- [Entries]
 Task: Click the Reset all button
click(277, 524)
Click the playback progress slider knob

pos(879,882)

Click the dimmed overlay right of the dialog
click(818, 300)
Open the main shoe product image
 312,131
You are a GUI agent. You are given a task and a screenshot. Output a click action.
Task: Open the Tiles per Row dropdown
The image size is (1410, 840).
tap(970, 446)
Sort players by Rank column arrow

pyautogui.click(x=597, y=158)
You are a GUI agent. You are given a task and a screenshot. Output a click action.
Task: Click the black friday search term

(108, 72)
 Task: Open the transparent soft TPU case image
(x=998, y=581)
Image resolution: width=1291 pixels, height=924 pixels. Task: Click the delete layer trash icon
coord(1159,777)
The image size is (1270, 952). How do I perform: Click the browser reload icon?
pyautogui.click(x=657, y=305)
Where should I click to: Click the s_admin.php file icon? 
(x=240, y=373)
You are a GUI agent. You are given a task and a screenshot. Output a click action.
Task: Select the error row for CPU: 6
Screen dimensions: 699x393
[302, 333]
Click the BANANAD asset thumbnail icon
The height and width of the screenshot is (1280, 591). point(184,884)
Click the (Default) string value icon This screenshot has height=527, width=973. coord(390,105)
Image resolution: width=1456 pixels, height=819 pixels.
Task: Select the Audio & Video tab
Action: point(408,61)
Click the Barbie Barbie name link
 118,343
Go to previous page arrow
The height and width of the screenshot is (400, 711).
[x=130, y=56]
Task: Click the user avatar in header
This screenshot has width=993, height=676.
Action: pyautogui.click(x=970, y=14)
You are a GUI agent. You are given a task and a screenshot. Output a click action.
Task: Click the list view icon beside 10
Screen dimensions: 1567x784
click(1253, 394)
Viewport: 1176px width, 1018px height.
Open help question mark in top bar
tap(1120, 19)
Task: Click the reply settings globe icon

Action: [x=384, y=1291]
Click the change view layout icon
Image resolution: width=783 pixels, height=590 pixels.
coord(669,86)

- [Task requirements] Reproduce each of the records above line for line, with no changes.

- [Reply]
 Task: Click the Reset all button
click(277, 524)
Click the playback progress slider knob

pos(879,882)

Click the dimmed overlay right of the dialog
click(818, 300)
Open the main shoe product image
 312,131
You are a GUI agent. You are given a task and a screenshot. Output a click action.
Task: Open the Tiles per Row dropdown
The image size is (1410, 840).
tap(970, 446)
Sort players by Rank column arrow

pyautogui.click(x=597, y=158)
You are a GUI agent. You are given a task and a screenshot. Output a click action.
Task: Click the black friday search term

(108, 72)
 Task: Open the transparent soft TPU case image
(x=998, y=581)
Image resolution: width=1291 pixels, height=924 pixels. Task: Click the delete layer trash icon
coord(1159,777)
The image size is (1270, 952). How do I perform: Click the browser reload icon?
pyautogui.click(x=657, y=305)
Where should I click to: Click the s_admin.php file icon? 
(x=240, y=373)
You are a GUI agent. You are given a task and a screenshot. Output a click action.
Task: Select the error row for CPU: 6
Screen dimensions: 699x393
[302, 333]
Click the BANANAD asset thumbnail icon
The height and width of the screenshot is (1280, 591). point(184,884)
Click the (Default) string value icon This screenshot has height=527, width=973. coord(390,105)
Image resolution: width=1456 pixels, height=819 pixels.
Task: Select the Audio & Video tab
Action: point(408,61)
Click the Barbie Barbie name link
 118,343
Go to previous page arrow
The height and width of the screenshot is (400, 711).
[x=130, y=56]
Task: Click the user avatar in header
This screenshot has width=993, height=676.
Action: pyautogui.click(x=970, y=14)
You are a GUI agent. You are given a task and a screenshot. Output a click action.
Task: Click the list view icon beside 10
Screen dimensions: 1567x784
click(1253, 394)
Viewport: 1176px width, 1018px height.
Open help question mark in top bar
tap(1120, 19)
Task: Click the reply settings globe icon

Action: [x=384, y=1291]
Click the change view layout icon
Image resolution: width=783 pixels, height=590 pixels.
coord(669,86)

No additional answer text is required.